Article —
-*-

The changes in the book business are only one example of this: shifting at once on the mass market, corporate end toward "designed" books, emphasizing covers over content, and, at another level, that of small presses toward personal attention to the details of high quality printing, the trace of the maker in the tactile feel of the book.

MOMA is interested in design and so, increasingly, are galleries and collectors, so too are historians and cultural critics.

Successful designers obviously know how to market themselves, but this new, "cultural" market is only just now beginning to emerge. Like photography in the 1970s, graphic culture is struggling to find a way to market itself - which is also to say to manage its market. (The numbered print solved this issue in the photography market: what will solve this problem in graphic design?)

Design critics will be participate in this process by developing terms useful within this expanding discussion. Designers need these terms to talk about their work in a way that can be understood by clients; collectors and curators need them as the market solidifies and expands.

The ambivalence of the AIGA on the cultural status of design is interesting and understandable but ultimately unimportant. Many of the major design publications (and journalists) evidence a similar ambivalence.

-*-

Dataset extract —
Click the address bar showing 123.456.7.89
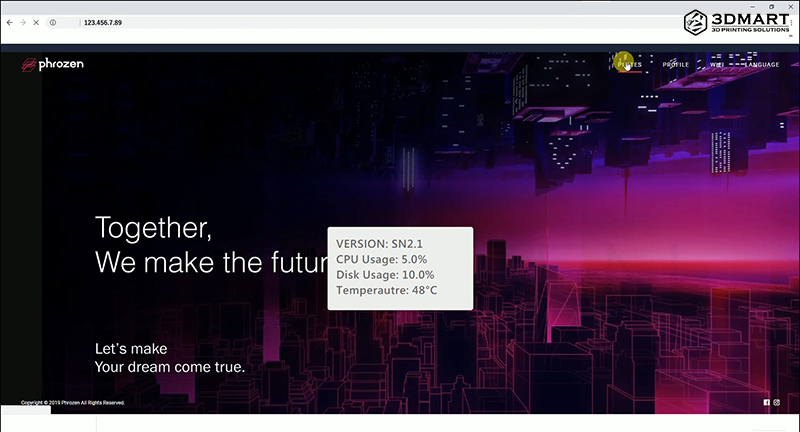The height and width of the screenshot is (432, 800). point(300,21)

-*-

The tasks —
(a) Repeat word for word everything in the passage on graphic design from "The changes in" down to "in graphic design?)".
(b) Answer these from the passage on graphic design:
(i) What did the mass-market, corporate end of the book business shift toward?
(ii) Which museum does the passage name as interested in design?
(iii) What solved the marketing issue in the photography market?
The listing is separate material, unrelated to the passage on graphic design.

Solutions to the exercise —
(a)
The changes in the book business are only one example of this: shifting at once on the mass market, corporate end toward "designed" books, emphasizing covers over content, and, at another level, that of small presses toward personal attention to the details of high quality printing, the trace of the maker in the tactile feel of the book.

MOMA is interested in design and so, increasingly, are galleries and collectors, so too are historians and cultural critics.

Successful designers obviously know how to market themselves, but this new, "cultural" market is only just now beginning to emerge. Like photography in the 1970s, graphic culture is struggling to find a way to market itself - which is also to say to manage its market. (The numbered print solved this issue in the photography market: what will solve this problem in graphic design?)

(b)
(i) "Designed" books, emphasizing covers over content.
(ii) MOMA.
(iii) The numbered print.